In a new statement, under-fire insurtech Vesttoo has said that it confirms the source of the fraud experienced, to do with invalid bank letters of credit (LOCs), is external to the company, with no current employees under suspicion.
Responding to the news that the firm’s bankruptcy filing has removed the temporary restraining order that froze its bank accounts, Vesttoo said, “Vesttoo can confirm that the federal court in New York has removed the temporary restraining order freezing the company’s accounts on the 15th of August, and the Aon White Rock legal case was placed on the court’s suspense docket.
“The courts in Israel have followed suit, removing the temporary restraining order from the company’s accounts in Israel as well.

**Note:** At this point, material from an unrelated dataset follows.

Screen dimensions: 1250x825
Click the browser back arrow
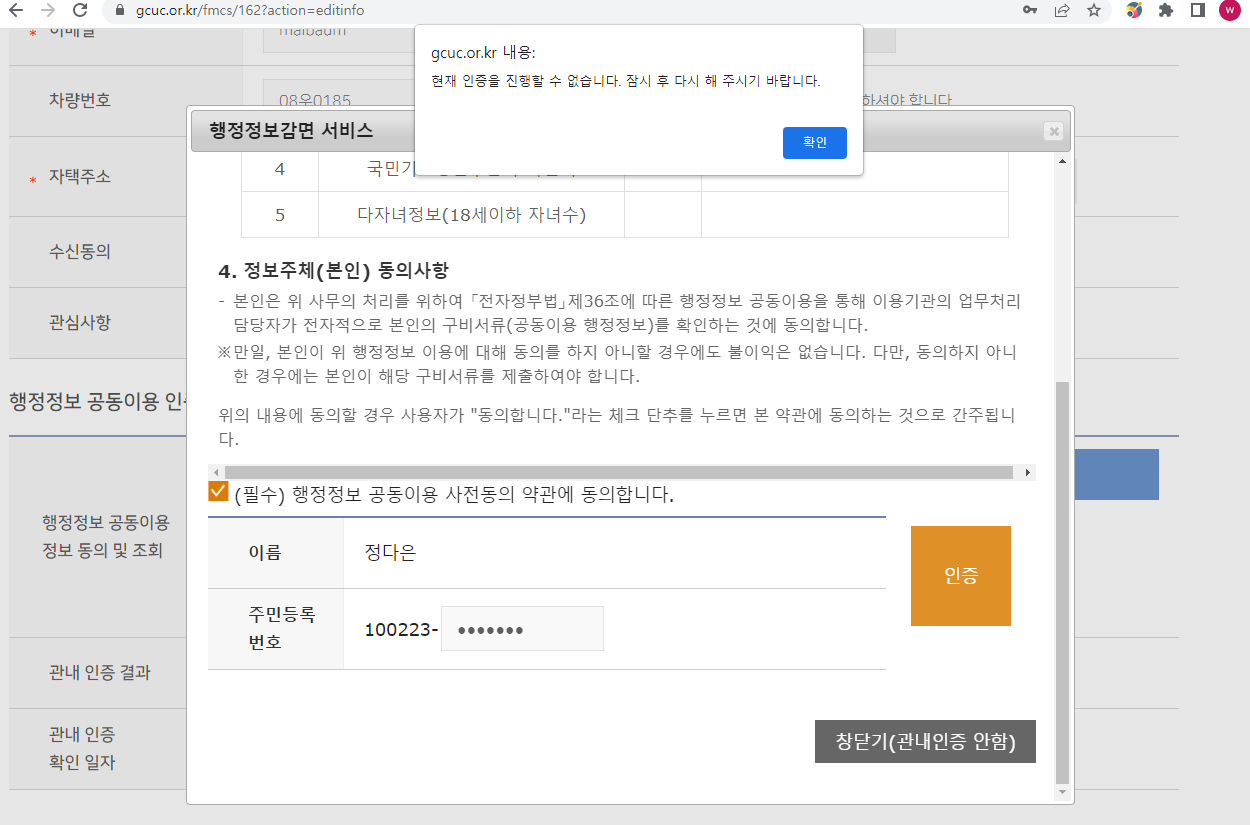(16, 10)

“The proceedings moving forward will fall under Chapter 11, which is aimed at providing the company with the ability to restructure the business and rebuild while pursuing legal action.”

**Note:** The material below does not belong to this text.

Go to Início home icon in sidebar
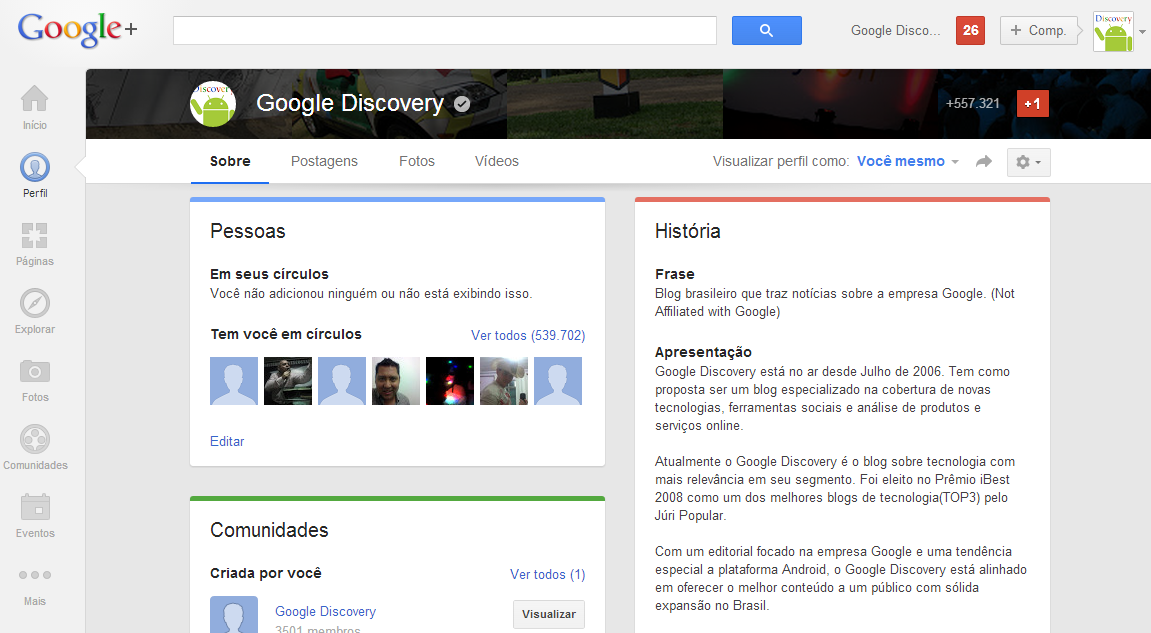 point(34,107)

As we reported earlier today, the move to file for Chapter 11 bankruptcy protection has resulted in the legal action being pursued against it by broker Aon’s segregated account and transformer company White Rock Insurance SAC being halted and the temporary restraining order being removed.

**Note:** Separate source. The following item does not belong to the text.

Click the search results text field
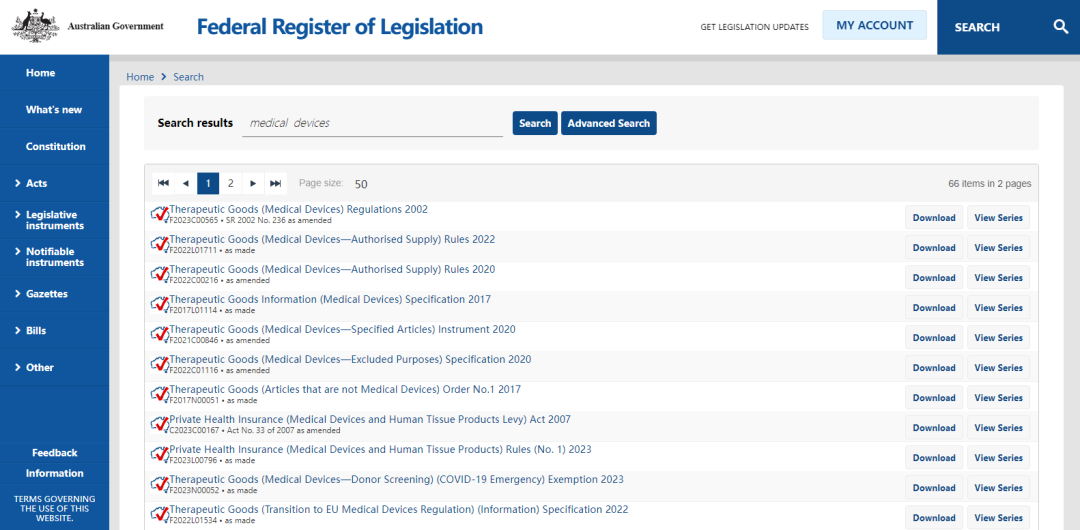This screenshot has height=530, width=1080. [x=372, y=123]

Vesttoo has also stated, “We can also confirm that the investigation into the fraudulent LOCs used as collateral in the company’s transactions is in advanced stages, and the company hopes to be able to publish results in the near future.”
We’ve been calling for this, as it is the only way the insurtech can move forwards, if it can point to external drivers as the source of any fraud that has occurred.
Vesttoo said, “What we can already confirm is that the source of the fraud is external to Vesttoo, and no employees of Vesttoo UK, US, Bermuda, Japan, or other jurisdictions outside of Israel are under any suspicion of being involved in the fraudulent activities.
“We can firmly assure that Vesttoo’s remaining core team of professionals is free of any suspicion, and our company continues to operate because of these talented individuals.
“We unfortunately had to let many talented people go from the company, in Israel and in other territories, as a result of the damage caused. These steps were taken only to secure the financial viability of the company and not as a result of the findings.”
As a previous statement by the insurtech’s new interim CEO had said that a small number of now removed employees may have had a connection to the fraud that has occurred, it appears this new statement is really focused on current employees and the fact none of them are under suspicion.
But, we understand that the vast majority of the employees Vesttoo has already fired are also clear from any suspicion, but a handful may be suspected still.
Publishing the results of its own audit and investigation into the fraud is likely the only way Vesttoo can secure a route forwards, so clarity looks like it may be coming in the not too distant future, which will also help the market in understanding what occurred and how this whole episode has happened under the watch of so many parties in the reinsurance risk transfer chain.